Братья, пыхтя, прокорябались через свой лаз и оказались у задней стены двухэтажного дома.
Тих был дом, никто не торчал в окнах. Может, на обеде все? Может, в поле на уборке?
Они прошли вдоль стены дома, завернули за угол и замерли.
Колька, который шел сзади, налетел на Сашку. Оба пораженно оглядывали свой двор. Странный был у этого двора вид. Он был завален барахлом, будто в эвакуацию. Могло показаться, что собирались удирать: вынесли, навалили горой и койки, и матрацы, и столы, и стулья, а потом все бросили да сбежали.
И — тихо.
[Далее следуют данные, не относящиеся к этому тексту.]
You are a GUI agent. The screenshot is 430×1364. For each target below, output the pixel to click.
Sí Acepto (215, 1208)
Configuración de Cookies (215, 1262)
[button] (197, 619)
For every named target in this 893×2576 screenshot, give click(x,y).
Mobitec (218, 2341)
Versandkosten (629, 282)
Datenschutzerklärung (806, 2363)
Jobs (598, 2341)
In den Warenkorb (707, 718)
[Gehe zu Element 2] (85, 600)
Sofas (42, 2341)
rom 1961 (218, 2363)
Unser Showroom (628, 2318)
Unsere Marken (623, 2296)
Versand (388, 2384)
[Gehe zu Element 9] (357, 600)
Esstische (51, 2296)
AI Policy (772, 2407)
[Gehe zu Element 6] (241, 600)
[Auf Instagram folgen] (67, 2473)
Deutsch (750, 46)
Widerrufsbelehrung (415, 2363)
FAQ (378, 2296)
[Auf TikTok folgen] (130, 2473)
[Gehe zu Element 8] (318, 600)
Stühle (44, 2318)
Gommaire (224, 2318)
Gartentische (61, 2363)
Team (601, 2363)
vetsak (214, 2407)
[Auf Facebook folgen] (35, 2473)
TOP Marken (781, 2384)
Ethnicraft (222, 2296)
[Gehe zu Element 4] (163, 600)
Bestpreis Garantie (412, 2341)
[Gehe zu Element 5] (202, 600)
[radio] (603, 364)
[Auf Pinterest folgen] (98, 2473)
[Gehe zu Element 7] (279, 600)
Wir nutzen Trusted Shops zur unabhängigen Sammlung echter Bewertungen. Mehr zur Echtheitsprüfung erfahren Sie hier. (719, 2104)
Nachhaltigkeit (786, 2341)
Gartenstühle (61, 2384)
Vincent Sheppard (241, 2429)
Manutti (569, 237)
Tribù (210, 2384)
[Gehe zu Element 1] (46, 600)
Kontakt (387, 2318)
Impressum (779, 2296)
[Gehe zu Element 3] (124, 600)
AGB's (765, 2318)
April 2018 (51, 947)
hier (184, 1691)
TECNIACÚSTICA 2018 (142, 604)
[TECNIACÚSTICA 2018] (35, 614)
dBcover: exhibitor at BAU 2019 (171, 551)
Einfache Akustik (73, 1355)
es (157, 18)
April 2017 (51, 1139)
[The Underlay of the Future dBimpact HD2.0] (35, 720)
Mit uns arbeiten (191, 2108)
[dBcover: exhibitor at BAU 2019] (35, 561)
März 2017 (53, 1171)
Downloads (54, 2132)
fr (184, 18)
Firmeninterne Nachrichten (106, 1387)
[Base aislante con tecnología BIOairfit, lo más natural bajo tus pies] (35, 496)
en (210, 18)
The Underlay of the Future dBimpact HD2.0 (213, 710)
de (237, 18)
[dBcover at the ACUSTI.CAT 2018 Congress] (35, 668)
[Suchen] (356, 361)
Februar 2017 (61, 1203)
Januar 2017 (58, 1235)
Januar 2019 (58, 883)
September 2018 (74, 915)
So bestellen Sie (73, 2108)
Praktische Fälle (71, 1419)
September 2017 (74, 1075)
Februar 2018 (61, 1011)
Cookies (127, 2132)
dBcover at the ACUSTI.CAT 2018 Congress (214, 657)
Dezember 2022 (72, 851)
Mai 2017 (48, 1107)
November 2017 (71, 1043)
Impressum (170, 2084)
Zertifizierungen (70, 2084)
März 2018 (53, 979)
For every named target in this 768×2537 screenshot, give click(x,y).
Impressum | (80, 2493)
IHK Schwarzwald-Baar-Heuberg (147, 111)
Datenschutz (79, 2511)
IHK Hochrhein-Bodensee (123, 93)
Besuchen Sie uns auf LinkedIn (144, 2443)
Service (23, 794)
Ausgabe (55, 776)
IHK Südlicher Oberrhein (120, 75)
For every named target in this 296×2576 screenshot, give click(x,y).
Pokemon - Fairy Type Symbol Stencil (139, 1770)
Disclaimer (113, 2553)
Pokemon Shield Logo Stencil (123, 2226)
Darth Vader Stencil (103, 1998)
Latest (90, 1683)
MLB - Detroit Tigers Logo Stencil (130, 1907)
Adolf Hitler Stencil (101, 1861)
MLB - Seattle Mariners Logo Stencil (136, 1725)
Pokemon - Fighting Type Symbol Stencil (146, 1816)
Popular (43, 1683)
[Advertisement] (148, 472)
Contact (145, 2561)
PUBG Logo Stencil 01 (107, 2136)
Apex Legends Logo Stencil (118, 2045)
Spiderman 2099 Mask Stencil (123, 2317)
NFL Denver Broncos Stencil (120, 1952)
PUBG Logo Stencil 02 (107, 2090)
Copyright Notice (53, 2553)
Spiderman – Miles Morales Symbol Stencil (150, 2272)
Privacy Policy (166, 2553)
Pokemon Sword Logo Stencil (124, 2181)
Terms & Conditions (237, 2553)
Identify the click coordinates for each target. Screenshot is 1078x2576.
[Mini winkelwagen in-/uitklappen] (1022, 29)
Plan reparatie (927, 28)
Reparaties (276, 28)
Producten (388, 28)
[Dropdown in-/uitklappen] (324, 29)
Какая-то неживая тишина. Только сверху, будто с неба, доносился равномерный колокольный звон: бом, бом…
Братьев передернуло. Как на похоронах все равно!
Медленно, с оглядкой пошли они по двору, под ногами хрустело стекло. Окна в доме были выбиты. Рамы выбиты. Двери, сорванные с петель, валялись тут же плашмя на земле.